═══ Document segment

Strategic climate litigation in Pacific French overseas territories: What role for the law of the sea?

Mr Ignacio Portela Giraldez1

1UNSW, Canberra, Australia

Biography:

Ignacio Portela Giraldez is a Ph.D. candidate at UNSW Canberra focusing on climate litigation and the law of the sea in the context of overseas countries and territories under the jurisdiction of the Council of Europe. Ignacio holds an LLM. in Comparative International and European Law from Pompeu Fabra University and Maastricht University, a Juris Doctor from the University of Puerto Rico and a double degree in law and political science from the University of Barcelona. Professionally, he worked as the Institutional Affairs Officer at the cabinet of the Catalan Minister for European Union and Foreign Action.

══════
═══ Data supplied

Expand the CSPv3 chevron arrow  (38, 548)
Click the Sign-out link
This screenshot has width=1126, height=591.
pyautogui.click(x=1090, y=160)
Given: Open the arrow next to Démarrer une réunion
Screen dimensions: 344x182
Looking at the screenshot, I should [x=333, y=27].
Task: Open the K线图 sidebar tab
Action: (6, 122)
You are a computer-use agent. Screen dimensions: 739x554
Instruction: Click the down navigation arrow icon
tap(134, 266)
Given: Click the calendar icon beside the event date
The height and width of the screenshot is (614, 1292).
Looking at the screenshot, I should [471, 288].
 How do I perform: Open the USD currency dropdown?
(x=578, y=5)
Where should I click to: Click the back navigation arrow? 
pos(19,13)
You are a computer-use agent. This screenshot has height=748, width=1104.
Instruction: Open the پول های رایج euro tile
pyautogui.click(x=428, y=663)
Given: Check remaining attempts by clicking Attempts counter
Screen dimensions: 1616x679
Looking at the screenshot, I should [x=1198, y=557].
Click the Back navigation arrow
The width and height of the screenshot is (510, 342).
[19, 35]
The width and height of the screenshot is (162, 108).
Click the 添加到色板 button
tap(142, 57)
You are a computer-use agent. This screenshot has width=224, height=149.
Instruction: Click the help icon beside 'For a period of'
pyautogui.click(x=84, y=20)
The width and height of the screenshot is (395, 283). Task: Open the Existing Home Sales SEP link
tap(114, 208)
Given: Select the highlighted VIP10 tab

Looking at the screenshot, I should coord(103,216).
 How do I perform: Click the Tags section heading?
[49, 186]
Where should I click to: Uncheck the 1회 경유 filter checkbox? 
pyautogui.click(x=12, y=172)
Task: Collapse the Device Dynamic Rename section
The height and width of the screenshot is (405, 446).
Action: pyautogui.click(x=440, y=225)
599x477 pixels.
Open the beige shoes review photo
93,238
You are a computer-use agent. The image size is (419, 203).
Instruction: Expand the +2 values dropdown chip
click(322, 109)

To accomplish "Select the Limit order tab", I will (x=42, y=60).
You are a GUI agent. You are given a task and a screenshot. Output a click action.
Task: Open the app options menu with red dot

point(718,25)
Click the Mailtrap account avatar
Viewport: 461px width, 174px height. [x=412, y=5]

══════

Questions:
a - In the climate litigation text, which degree did Ignacio Portela Giraldez earn from the University of Puerto Rico?
b - Resume the climate litigation text after its final sentence and carry it forward.

Per-task answers:
a - A Juris Doctor.

b -
Abstract:

French overseas territories in the Pacific have an ambiguous and complex relationship with mainland France. Under Chapter XI of the UN Charter, France is required to act as administering power to its non-self-governing territories “whose people have not yet attended a full measure of self-government”. This lack of self-government restricts the territories’ capacity in internal and external affairs, natural resource management, and their judiciary. Certainly, in criminal matters, as in the prosecution of recent social unrest in New Caledonia their appears final authority rests in mainland France. Such judicial supremacy should also extend to these territories’ procedural guarantees, and international human rights and environmental standards with the same stringency as in mainland France. These protections should include those conferred by the Council of Europe, the European Union, and any international treaties ratified by France, like the United Nations Conventions on the Law of the Sea (UNCLOS). UNCLOS enshrines States’ rights regarding sovereignty over bodies of water and resource management, but also, as clarified by the May 2024 advisory opinion by the International Tribunal on the Law of the Sea, obligations of environmental protection in the context of climate change. Using New Caledonia as a case study, this paper examines the potential application of environmental protection obligations under UNCLOS as a means of advancing climate justice in French overseas territories in the Pacific. This paper forms part of a project aiming to provide local communities with legal strategies to enhance mitigation, adaptation and funding policies vis-à-vis mainland France.